What tends to happen is the service goes viral inside a company. It will go from one to 500 monthly active users in a company over a six-month period. The spread normally happens within a Slack channel, then within a single team, then within an office, and then within that entire company. Goldbloom said traction, the quality of customers, and strong customer retention played a big role in catching investors’ attention. The startup emerged from stealth with 38.5 million dollars in funding. Coatue led an 8.5 million dollar seed round, while Canaan Partners led a 30 million dollar Series A. AIX Ventures, Square Peg, Bloomberg Beta, Zetta, and angel investors, including Salesforce CEO Marc Benioff and former GitHub CEO Nat Friedman, also invested.

Notably, Sumble’s co-founders have attracted investors they are quite familiar with. Rich Boyle, currently a general partner at Canaan, was a board observer at Kaggle, while Bloomberg Beta and Zetta were also on Kaggle’s cap table. Goldbloom co-founded AIX Ventures, though he said he stepped away from the firm when it considered the investment in Sumble.

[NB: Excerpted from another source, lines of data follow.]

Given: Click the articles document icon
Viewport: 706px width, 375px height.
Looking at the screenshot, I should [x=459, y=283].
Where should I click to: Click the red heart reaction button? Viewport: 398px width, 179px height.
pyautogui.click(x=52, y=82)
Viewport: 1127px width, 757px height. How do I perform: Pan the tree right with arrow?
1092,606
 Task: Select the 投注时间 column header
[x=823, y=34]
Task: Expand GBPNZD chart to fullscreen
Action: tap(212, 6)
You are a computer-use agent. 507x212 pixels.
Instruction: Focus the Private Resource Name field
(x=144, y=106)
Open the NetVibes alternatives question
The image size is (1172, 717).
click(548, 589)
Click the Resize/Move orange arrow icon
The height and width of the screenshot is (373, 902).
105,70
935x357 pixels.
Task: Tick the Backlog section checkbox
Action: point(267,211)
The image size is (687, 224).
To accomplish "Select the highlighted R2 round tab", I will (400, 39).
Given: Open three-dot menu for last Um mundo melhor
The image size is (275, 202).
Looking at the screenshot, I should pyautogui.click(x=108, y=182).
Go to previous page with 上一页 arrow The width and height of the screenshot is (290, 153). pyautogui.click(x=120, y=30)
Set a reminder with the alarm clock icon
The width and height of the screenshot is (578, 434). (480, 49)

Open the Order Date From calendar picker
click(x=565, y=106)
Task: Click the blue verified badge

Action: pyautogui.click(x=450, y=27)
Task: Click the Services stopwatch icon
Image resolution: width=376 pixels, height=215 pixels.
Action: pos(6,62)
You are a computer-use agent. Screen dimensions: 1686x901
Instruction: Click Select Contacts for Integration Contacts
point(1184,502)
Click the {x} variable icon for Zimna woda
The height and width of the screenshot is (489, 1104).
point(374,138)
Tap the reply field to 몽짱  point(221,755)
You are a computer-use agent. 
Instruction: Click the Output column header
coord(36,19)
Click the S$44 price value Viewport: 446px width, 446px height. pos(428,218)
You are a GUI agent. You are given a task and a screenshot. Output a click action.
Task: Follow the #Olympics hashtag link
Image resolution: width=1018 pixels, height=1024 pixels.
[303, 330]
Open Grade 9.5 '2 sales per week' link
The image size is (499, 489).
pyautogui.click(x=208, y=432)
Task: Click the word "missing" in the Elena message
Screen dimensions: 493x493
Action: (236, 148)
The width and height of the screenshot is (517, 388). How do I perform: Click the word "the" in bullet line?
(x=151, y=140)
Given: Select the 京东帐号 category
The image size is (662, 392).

Still, Sumble faces a lot of competition. Challengers include Apollo.io, Slintel, SalesLoft, Cognism, Reply.io, ZoomInfo, HubSpot, and Outreach, among others who deliver either more focused point solutions or all-in-one sales IT toolkits. Since Sumble currently uses publicly available data, there is little to stop others from doing what it does currently.

Goldbloom, however, is confident that Sumble’s moat is deeper than it looks at first sight, thanks to how its knowledge graph is structured, covering about 2.6 million companies around the world. The way the company thinks about it is that the more data added into the knowledge graph, the richer the corpus will be. They view the richness of the knowledge graph as a massive source of defensibility.

Sumble is also counting on the continued adoption of large language models to help it continue to scale as it expects to see people using AI along with its service. The way the company structures its data makes the knowledge graph very query-able by large language models. The idea is that you can ask a model about a company’s tech stack grounded by Sumble’s data. The company thinks AI will change the data vendor landscape a lot such that having a knowledge graph structure as a way to feed context into the large language model is going to be a key part of the ecosystem.

The service is currently offered as a web app and via an API. There is also a paid plan that offers more features like integrations into workflows and customer relationship management systems, as well as notifications when a development at a prospect may be of interest.